A convicted murderer from Pittsburgh was caught in Michigan this week, nearly 50 years after eluding authorities.

Leonard Moses was doing time for tossing a Molotov cocktail on the porch of a Pittsburgh home in 1968. The action caused the death of Mary Amplo, who was engulfed in flames following the arson.

Moses was convicted and sentenced to life in prison back in 1969. In 1971, he was allowed to attend the funeral of his grandmother. He slipped out a side door at the church, and escaped from the deputies guarding him at the service. He disappeared in to street traffic, still in handcuffs.

This month, his fingerprints were matched by the FBI with a man named Paul Dickson, a traveling pharmacist, who was arrested for stealing 40 dollars worth of oxycodone. Dickson had been working in Michigan since at least 1999.

How Dickson got out of his handcuffs and earned a pharmacy are questions to ponder as Dickson, awaits extradition to Pittsburgh from Grand Blanc, near Flint.

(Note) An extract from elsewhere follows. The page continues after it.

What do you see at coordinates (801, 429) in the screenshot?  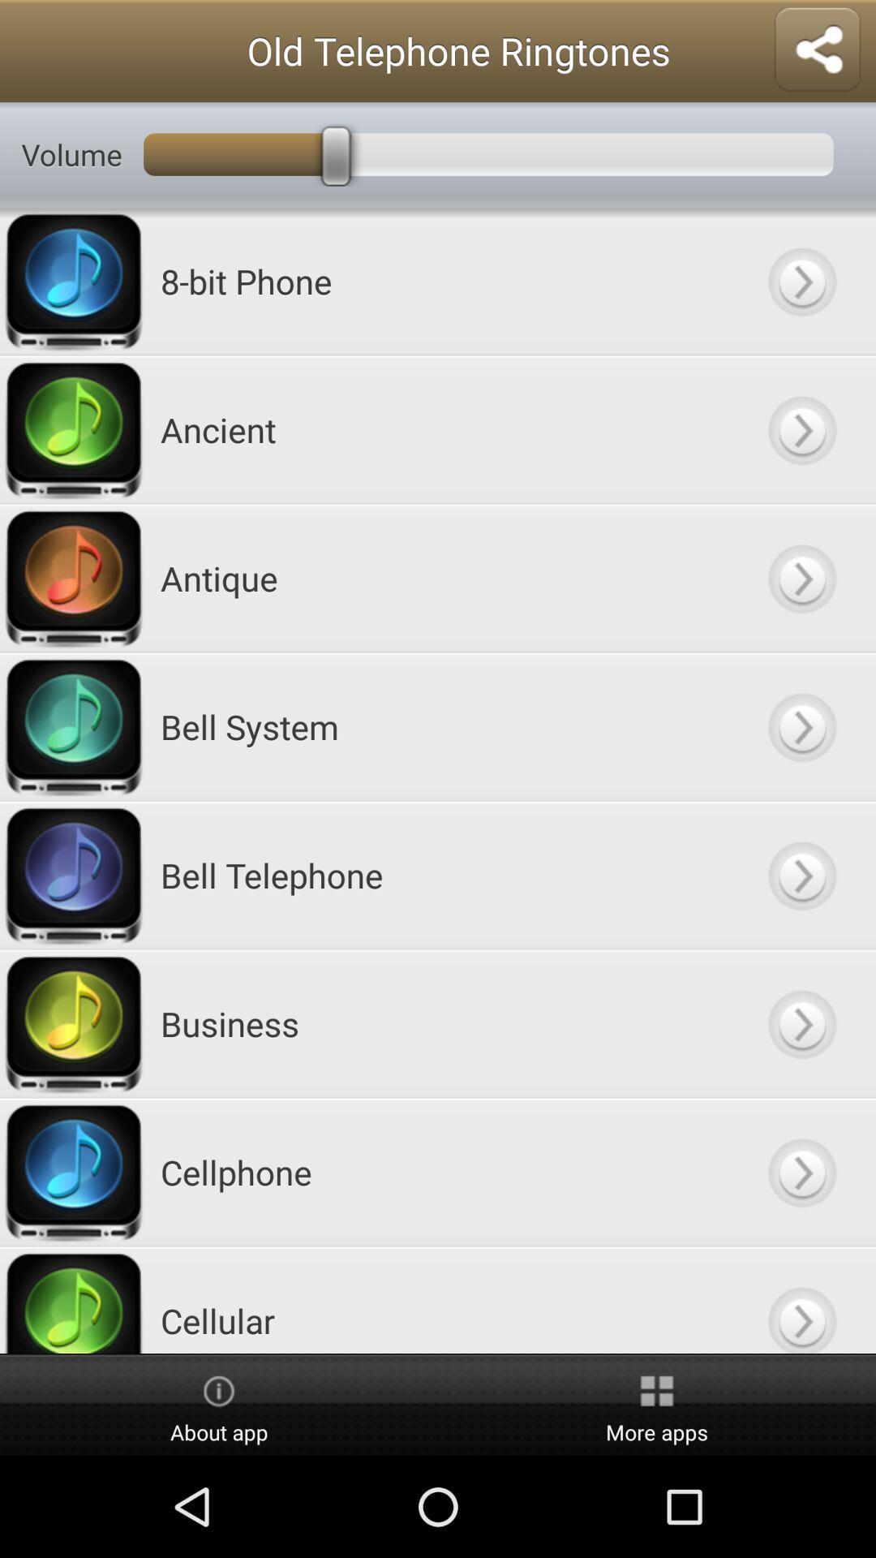 I see `ringtone` at bounding box center [801, 429].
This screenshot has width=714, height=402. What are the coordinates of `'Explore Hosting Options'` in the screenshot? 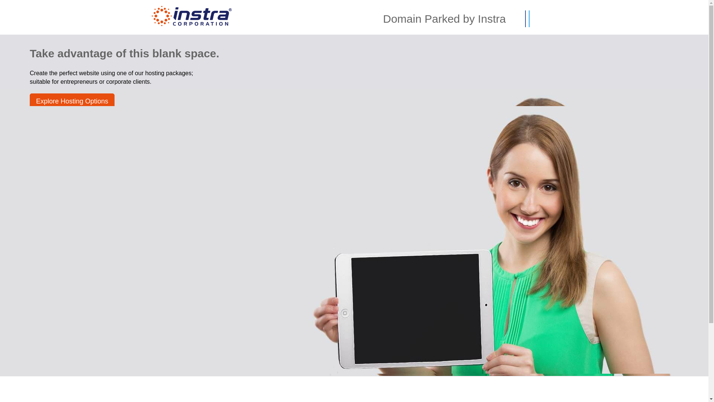 It's located at (72, 101).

Dickson was arrested there after his fingerprints were matched on a nationwide crime clearinghouse site following his drug arrest earlier this year.

“As the years pass, the trail grows cold,” FBI field officer Michael Christman told the Pittsburgh Tribune Friday. “It was really modern technology that came to our rescue in this situation.”

Specifically, it was the Next Generation Identification system that eventually tracked down Moses.